── EXCERPTED RECORDS

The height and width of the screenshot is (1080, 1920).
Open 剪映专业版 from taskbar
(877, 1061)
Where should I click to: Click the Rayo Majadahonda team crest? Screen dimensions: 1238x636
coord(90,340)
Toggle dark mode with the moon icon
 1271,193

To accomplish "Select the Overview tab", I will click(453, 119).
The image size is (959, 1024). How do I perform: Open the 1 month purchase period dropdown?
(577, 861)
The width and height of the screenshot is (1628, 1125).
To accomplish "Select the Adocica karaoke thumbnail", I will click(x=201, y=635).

────

▶ [PROMPT]:
Reproduce every line of the listing above without any changes.

▶ [FINISHED ANSWER]:
The height and width of the screenshot is (1080, 1920).
Open 剪映专业版 from taskbar
(877, 1061)
Where should I click to: Click the Rayo Majadahonda team crest? Screen dimensions: 1238x636
coord(90,340)
Toggle dark mode with the moon icon
 1271,193

To accomplish "Select the Overview tab", I will click(453, 119).
The image size is (959, 1024). How do I perform: Open the 1 month purchase period dropdown?
(577, 861)
The width and height of the screenshot is (1628, 1125).
To accomplish "Select the Adocica karaoke thumbnail", I will click(x=201, y=635).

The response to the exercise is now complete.